This exercise calls for an exact copy of the data below.

-- -- --

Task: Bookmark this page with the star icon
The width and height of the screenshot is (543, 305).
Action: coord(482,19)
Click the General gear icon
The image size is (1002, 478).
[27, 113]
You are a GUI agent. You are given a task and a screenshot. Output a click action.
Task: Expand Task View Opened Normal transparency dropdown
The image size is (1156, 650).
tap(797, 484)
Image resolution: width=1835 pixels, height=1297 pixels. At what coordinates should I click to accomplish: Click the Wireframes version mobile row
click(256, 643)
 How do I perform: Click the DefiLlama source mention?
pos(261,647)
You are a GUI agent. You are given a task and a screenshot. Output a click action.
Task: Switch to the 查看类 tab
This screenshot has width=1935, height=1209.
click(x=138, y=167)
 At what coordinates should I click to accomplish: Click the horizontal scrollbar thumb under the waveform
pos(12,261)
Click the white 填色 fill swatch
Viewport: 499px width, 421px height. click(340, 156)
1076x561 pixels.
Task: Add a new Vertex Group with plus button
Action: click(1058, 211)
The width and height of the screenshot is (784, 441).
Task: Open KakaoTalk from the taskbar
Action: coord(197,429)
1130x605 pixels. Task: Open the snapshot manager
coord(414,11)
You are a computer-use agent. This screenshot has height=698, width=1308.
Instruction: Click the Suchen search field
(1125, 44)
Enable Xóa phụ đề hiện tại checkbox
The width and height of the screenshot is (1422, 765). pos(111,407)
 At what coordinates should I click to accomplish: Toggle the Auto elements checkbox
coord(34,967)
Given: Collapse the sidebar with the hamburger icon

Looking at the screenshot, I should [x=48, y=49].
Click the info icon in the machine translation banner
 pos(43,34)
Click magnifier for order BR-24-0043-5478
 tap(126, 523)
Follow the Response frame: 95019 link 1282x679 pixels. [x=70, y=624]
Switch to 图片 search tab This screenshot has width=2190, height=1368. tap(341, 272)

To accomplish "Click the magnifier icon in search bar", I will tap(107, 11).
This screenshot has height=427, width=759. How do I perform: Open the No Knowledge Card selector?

-- -- --

ANSWER TO THE PROBLEM:
Task: Bookmark this page with the star icon
The width and height of the screenshot is (543, 305).
Action: coord(482,19)
Click the General gear icon
The image size is (1002, 478).
[27, 113]
You are a GUI agent. You are given a task and a screenshot. Output a click action.
Task: Expand Task View Opened Normal transparency dropdown
The image size is (1156, 650).
tap(797, 484)
Image resolution: width=1835 pixels, height=1297 pixels. At what coordinates should I click to accomplish: Click the Wireframes version mobile row
click(256, 643)
 How do I perform: Click the DefiLlama source mention?
pos(261,647)
You are a GUI agent. You are given a task and a screenshot. Output a click action.
Task: Switch to the 查看类 tab
This screenshot has width=1935, height=1209.
click(x=138, y=167)
 At what coordinates should I click to accomplish: Click the horizontal scrollbar thumb under the waveform
pos(12,261)
Click the white 填色 fill swatch
Viewport: 499px width, 421px height. click(340, 156)
1076x561 pixels.
Task: Add a new Vertex Group with plus button
Action: click(1058, 211)
The width and height of the screenshot is (784, 441).
Task: Open KakaoTalk from the taskbar
Action: coord(197,429)
1130x605 pixels. Task: Open the snapshot manager
coord(414,11)
You are a computer-use agent. This screenshot has height=698, width=1308.
Instruction: Click the Suchen search field
(1125, 44)
Enable Xóa phụ đề hiện tại checkbox
The width and height of the screenshot is (1422, 765). pos(111,407)
 At what coordinates should I click to accomplish: Toggle the Auto elements checkbox
coord(34,967)
Given: Collapse the sidebar with the hamburger icon

Looking at the screenshot, I should [x=48, y=49].
Click the info icon in the machine translation banner
 pos(43,34)
Click magnifier for order BR-24-0043-5478
 tap(126, 523)
Follow the Response frame: 95019 link 1282x679 pixels. [x=70, y=624]
Switch to 图片 search tab This screenshot has width=2190, height=1368. tap(341, 272)

To accomplish "Click the magnifier icon in search bar", I will tap(107, 11).
This screenshot has height=427, width=759. How do I perform: Open the No Knowledge Card selector?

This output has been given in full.